Transaction history in Ripple is stored by servers keeping multiple past ledgers, as many as desired, that form a chain similar to Bitcoin's block chain. However, unlike Bitcoin, it's possible for new transactions to be processed by a Ripple server that only has the last validated ledger. Such servers (validators) are free to discard all older ledgers (and their transactions).

Currently most public facing Ripple servers (that accept transaction submissions and state queries) maintain a near fully history of all past ledgers and can therefore answer queries relating to historical information (e.g. a list of past transactions that effected a specific account via the account_tx API), but there is no requirement for any given Ripple server to make such history available (servers inform clients of the range or ledgers they have available).

It's desirable to have at least a few Ripple servers making as much past history as possible publicly available so that anyone interested can query information about past transactions.
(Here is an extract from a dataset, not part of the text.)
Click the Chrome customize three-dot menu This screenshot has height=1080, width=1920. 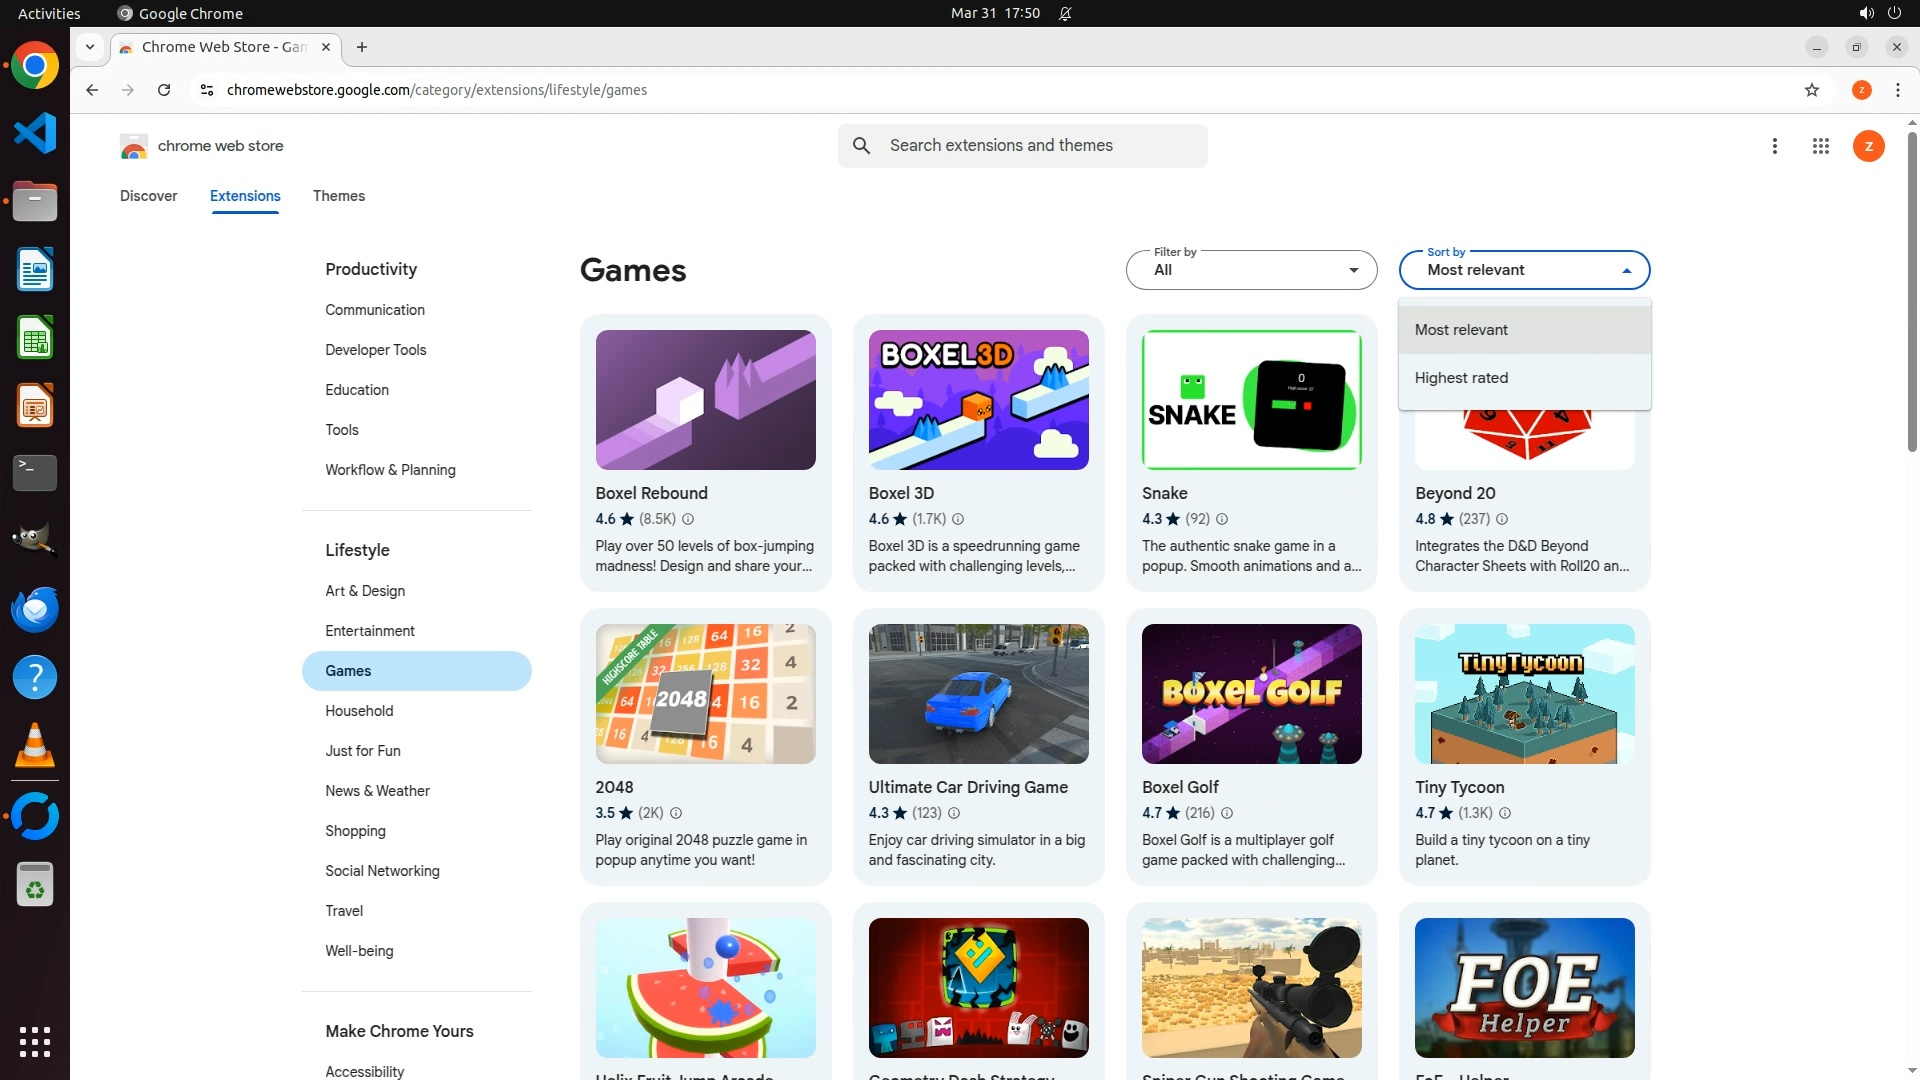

For example, it is expected that gateways will run Ripple servers for their customers and would configure at least some of those to store the full history since the gateway's inception (at least).

As the storage requirements for full history increase it may become more common to have "slim" Ripple servers that only store a fixed history (perhaps a few weeks worth) for cost reasons. Ripple clients could use these for faster day-to-day operation (for example if their were more of these or if they were located closer to the client) and only need to query the potentially slower (for example if they're fewer and more overloaded or farther away from the client) servers when more ancient history is required.